World Bank releases framework aligning climate action with fragility and conflict risks
The World Bank released a Framework for Promoting FCV-Sensitive Climate Action on July 2, embedding conflict-aware design into climate programming for fragile regions. The approach signals how development finance and climate governance are converging, informing Indian institutions engaged in adaptation and development finance.

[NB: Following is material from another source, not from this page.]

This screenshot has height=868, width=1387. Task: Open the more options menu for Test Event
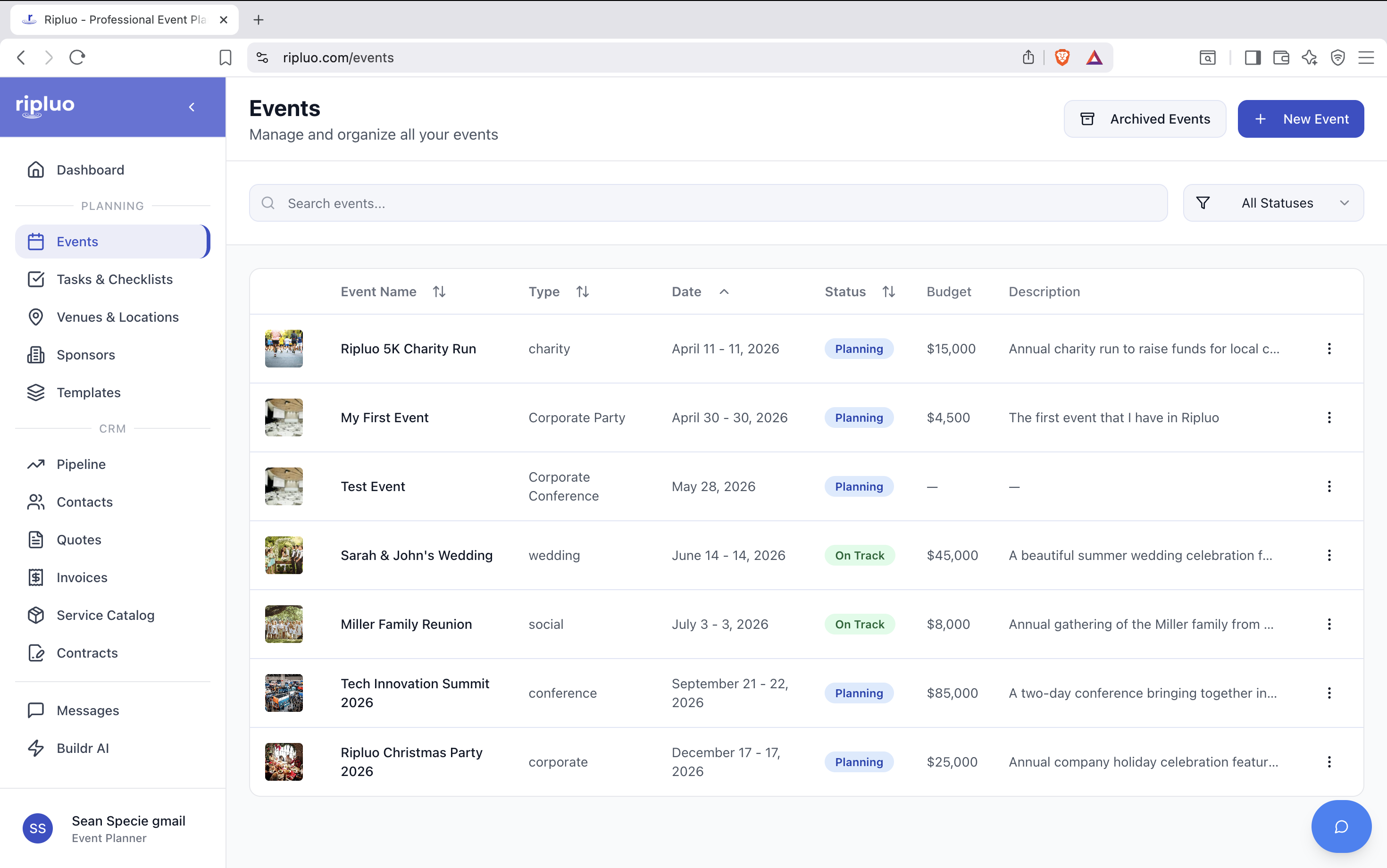pos(1329,486)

The World Bank introduced the Framework for Promoting FCV-Sensitive Climate Action, officially released on July 2, to help governments and development actors tailor climate action to fragility, conflict, and violence contexts. It argues that conventional climate models fall short where governments are overstretched, institutional capacity is weak, and local insecurity can derail programs. The Framework has two components: a universal set of principles embedding FCV-sensitivity across climate programming, and detailed guidance for customising interventions across specific FCV-affected environments.
Governments, development practitioners, and climate donors working in volatile environments are the intended users, beyond the World Bank's own programming. The Framework identifies five foundational principles applicable across all FCV environments, including early risk assessments, conflict-sensitive program design, and sustained local engagement. It then examines five illustrative FCV typologies, ranging from protracted political instability and displacement to weak state legitimacy, providing tailored guidance such as aligning climate goals with peacebuilding, reinforcing institutional capacity, and designing scalable adaptation under insecure conditions.
Practitioners should apply the Framework's sector-specific recommendations, from water access to disaster resilience, to reduce maladaptation and align projects with local needs. It advises prioritising funding for regions with the highest vulnerability to both climate hazards and social fragility, and using inclusive data such as gender-disaggregated metrics. The Framework is expected to inform future country strategies, donor programs, and interagency coordination, so affected institutions should track how it shapes climate-finance allocation across fragile and conflict-affected settings.